- From: Juan Sequeda <juanfederico@gmail.com>
- Date: Mon, 22 Mar 2010 23:24:19 -0500
- To: Richard Cyganiak <richard@cyganiak.de>
- Cc: Souripriya Das <souripriya.das@oracle.com>, Public-Rdb2rdf-Wg <public-rdb2rdf-wg@w3.org>
- Message-ID: <f914914c1003222124s40331d82of379423954d24772@mail.gmail.com>
Richard, > > 1. Why the SQL query based approach is nice > ------------------------------------------- > > First, I definitely see the attraction of the SQL query based approach. I > understand this approach as: leveraging the expressivity of SQL to do as > much of the mapping/transformation as possible, with some simple glue around > it that essentially turns each SQL result record into a few triples > according to some simple rules. > > It's attractive because the approach leverages existing SQL knowledge of > mapping authors; it maximises expressivity; it means we don't have to > specify a large chunk of the problem ourselves; it produces syntactically > compact mappings. So, purely from an authoring point of view it is > definitely a nicer approach than any of the proposed alternatives (D2RQ, > Virtuoso RDF views, R2O etc). > > In order to run SPARQL queries against such a mapped database, one would > use the “triple view” approach, as detailed in Juan's work. So the > SPARQL-to-SQL engine would create a single view in the DB which consists of > lots of unions and in the end contains one row for each mapped triple, with > subject, predicate and object. How to run SPARQL queries against such a > relational structure is well-known from prior work on database-backed triple > stores. The result is a humongous SQL query over a humongous view > definition, but as Juan has shown, good SQL optimizers can simplify this > into a reasonable query plan. > You don't have to use a triple view approach.
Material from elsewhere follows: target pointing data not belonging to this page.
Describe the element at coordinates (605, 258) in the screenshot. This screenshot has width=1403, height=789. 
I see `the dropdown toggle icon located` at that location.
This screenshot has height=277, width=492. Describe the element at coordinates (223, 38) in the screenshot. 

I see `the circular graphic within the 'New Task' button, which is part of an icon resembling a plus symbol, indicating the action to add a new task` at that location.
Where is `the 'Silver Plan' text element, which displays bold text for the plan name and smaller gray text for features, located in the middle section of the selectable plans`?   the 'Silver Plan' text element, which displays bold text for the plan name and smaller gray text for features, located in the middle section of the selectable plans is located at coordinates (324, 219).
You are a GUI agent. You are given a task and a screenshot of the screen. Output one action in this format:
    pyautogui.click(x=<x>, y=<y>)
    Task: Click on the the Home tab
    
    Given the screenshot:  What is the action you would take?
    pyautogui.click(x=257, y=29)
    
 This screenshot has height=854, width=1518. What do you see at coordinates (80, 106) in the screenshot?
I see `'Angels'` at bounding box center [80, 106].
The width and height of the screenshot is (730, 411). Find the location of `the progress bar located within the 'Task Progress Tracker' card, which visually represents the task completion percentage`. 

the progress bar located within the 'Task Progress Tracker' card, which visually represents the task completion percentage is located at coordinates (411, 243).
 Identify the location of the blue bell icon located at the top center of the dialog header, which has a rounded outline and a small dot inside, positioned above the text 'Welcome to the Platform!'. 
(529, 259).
Our inspiration of the triple view was from the naive triple table approach that initial rdbms backed triple stores used. It was an experiment to see how the sql optimizer would work.. and it turned out pretty neat. So Yes, we great a humongous view definition. But No, this is not THE way to go. Our work shows what can be done with very little effort (hoping to persuade that this is useful and it isn't going to cost basically anything) The same way we create a humongous sql triple view definition, you could create several views a la triplify or oracle proposal. The advantage (IMO) of our triple view approach is that the sparql to sql translation is straightforward and we let all the hard stuff to the optimizer (hence it needs to be a good optimizer). My guess is that if you to follow another approach, the sparql to sql translation may be a bit more complicated (and may not depend on the sql optimizer). However, this shouldn't be part of the WG.